Her husband and she set off for the Dagduseth Temple. It was on the other end of town, but she was looking forward to the drive. The empty roads looked inviting. She felt like they were the only two people in the world save for the occasional dog scavenging through the waste bins searching for food.

She lay back against the seat, allowing the cool air to sooth her already joyous soul. She loved being out and about amongst people, but she also valued her “me” moments. Her husband drove them in companionable silence as Amitabh Bachchan sang a bajhan in his sonorous voice.

It felt like the air suddenly became cooler, like memories came flooding back.

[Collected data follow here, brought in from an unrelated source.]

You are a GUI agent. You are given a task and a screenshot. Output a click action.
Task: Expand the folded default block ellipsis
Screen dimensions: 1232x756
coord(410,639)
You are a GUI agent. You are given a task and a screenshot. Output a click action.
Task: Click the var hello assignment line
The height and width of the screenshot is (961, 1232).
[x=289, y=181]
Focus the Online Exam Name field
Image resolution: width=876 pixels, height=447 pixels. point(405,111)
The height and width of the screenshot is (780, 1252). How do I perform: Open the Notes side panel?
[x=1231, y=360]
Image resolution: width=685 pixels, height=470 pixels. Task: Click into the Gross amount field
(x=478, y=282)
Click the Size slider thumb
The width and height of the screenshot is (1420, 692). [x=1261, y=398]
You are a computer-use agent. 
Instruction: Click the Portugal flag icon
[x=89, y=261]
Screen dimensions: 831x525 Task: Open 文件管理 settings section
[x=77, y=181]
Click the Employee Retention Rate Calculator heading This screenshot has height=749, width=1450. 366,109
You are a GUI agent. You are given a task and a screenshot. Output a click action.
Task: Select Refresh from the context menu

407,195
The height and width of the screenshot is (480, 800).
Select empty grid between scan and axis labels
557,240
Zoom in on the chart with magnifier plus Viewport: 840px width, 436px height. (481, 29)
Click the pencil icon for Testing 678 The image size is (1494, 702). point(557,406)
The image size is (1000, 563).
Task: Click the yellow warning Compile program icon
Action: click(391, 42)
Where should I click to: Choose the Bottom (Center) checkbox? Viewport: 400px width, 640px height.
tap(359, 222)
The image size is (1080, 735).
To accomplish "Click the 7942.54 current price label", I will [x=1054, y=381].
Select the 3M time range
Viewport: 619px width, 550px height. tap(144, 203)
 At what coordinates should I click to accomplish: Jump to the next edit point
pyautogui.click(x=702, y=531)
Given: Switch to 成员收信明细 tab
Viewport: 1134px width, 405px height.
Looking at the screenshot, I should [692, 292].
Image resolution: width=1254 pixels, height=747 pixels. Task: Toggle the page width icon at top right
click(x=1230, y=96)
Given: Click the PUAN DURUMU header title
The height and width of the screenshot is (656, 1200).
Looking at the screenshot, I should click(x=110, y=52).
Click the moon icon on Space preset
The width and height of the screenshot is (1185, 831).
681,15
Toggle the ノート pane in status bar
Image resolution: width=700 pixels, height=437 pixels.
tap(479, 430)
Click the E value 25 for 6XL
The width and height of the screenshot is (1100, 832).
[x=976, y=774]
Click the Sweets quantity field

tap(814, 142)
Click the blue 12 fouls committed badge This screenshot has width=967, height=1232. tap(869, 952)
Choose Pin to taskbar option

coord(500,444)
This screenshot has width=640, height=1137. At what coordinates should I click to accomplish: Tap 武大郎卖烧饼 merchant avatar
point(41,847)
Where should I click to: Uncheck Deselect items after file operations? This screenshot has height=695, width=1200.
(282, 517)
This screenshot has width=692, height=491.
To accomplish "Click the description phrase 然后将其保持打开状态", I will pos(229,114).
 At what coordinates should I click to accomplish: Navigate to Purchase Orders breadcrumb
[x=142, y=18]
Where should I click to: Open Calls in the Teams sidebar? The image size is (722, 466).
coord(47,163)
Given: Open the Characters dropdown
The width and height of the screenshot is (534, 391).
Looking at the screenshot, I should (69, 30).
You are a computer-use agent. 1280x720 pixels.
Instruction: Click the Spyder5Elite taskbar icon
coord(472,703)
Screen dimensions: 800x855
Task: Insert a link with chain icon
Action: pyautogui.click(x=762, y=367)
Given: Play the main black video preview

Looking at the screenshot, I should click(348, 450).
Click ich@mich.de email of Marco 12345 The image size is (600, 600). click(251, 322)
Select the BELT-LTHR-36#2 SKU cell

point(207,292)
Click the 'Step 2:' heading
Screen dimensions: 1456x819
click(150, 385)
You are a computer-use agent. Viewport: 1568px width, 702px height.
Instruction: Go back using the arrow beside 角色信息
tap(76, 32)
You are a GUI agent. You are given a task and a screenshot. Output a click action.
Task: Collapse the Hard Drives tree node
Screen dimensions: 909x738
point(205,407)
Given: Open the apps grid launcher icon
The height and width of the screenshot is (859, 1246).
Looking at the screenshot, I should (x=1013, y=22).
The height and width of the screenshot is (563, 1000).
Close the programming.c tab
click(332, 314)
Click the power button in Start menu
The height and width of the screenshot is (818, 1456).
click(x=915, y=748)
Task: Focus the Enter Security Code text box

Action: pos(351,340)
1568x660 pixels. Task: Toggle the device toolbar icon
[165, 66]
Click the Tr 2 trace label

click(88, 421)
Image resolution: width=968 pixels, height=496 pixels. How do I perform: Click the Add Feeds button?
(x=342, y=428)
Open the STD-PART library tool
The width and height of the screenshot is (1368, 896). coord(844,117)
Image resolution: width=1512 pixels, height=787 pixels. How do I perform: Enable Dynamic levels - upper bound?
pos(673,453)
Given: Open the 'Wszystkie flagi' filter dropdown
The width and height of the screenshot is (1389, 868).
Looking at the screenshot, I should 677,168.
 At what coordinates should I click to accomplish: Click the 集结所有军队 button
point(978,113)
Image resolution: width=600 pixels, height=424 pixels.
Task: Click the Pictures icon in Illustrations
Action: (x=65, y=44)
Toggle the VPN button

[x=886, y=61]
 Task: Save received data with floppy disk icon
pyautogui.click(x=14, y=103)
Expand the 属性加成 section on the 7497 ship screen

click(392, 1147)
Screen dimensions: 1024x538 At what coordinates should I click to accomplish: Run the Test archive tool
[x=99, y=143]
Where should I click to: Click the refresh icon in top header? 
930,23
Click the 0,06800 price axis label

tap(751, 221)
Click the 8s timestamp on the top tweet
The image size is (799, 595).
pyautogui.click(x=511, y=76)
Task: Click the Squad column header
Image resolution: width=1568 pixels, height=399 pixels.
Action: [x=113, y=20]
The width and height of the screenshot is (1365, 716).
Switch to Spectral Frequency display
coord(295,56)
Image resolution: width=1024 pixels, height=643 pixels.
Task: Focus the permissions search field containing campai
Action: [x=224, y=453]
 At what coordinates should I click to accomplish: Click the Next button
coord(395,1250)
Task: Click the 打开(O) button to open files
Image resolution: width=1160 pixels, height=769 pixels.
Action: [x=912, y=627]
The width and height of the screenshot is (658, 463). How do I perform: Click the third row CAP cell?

She didn’t even need to open her eyes to know she was within the bounds of the main city. She could feel the difference in her veins. She lived in Pune, she was fortunate she got married within the city. Yet, she felt a sudden homesickness every time she came towards the mandai and surrounding areas.

The clock tower at Wakdewadi reminded her of her innumerable trips to Shopper’s stop. A stupid memory to have for people on the outside, but for someone who dearly missed her side of the town, it was anything but. She smiled.

As they reached the Mandai area, she was reminded of the times her father would carry on his shoulders in the throngs surrounding the Pandol where people pushed and shoved to show Ganpatiji how much they loved him. She would catch a glimpse of him, sitting on his decorated throne and she’d still look into his eyes even with the annoying watchman screaming “chala chala” and kept hurrying my father to move so other devotees could have their share of the God in his glory.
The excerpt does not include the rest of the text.